Wireless environments are inherently noisy, so the voice coding scheme chosen for such an application must be robust in the presence of bit errors.
Pulse coded modulation (PCM) and its derivatives are commonly used in wireless consumer products for their compromise between voice quality and implementation cost, but these schemes are not particularly robust in the presence of bit errors.

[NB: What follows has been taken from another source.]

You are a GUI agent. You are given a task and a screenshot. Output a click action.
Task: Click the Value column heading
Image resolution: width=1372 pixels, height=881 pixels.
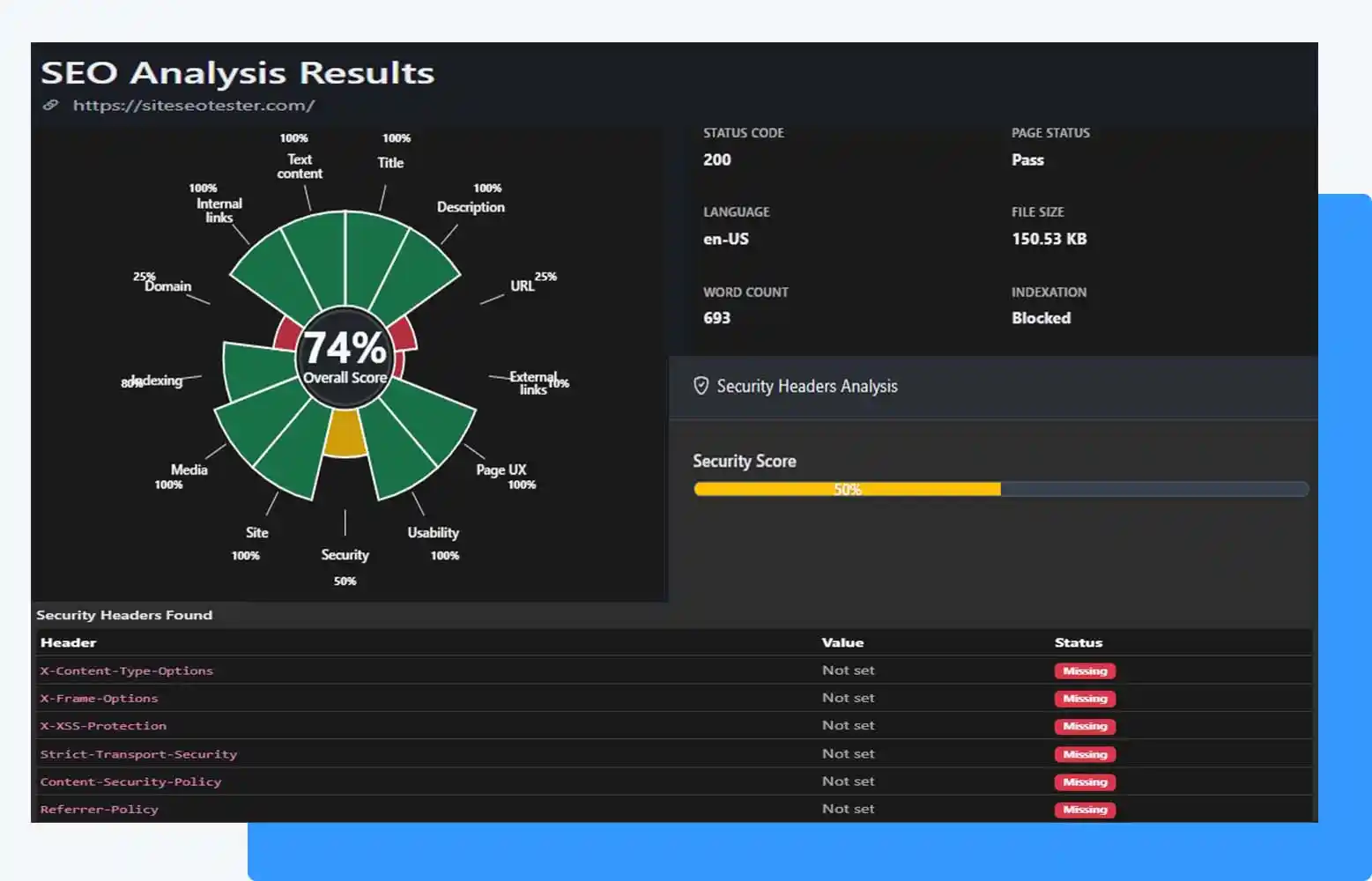[x=842, y=642]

Adaptive delta modulation (ADM) is a mature technique that should be considered for these applications because of its bit error robustness and its low implementation cost.
ADM is a voice coding technique that quantizes the difference between the current sample and the predicted value of the next sample. It uses a variable ‘step height’ to adjust the predicted value of the next sample so that both slowly and rapidly changing input signals can be faithfully reproduced. One bit is used to represent each sample in ADM. The one-bit-per-sample ADM data stream requires no data framing, thereby minimizing the workload on the host microcontroller.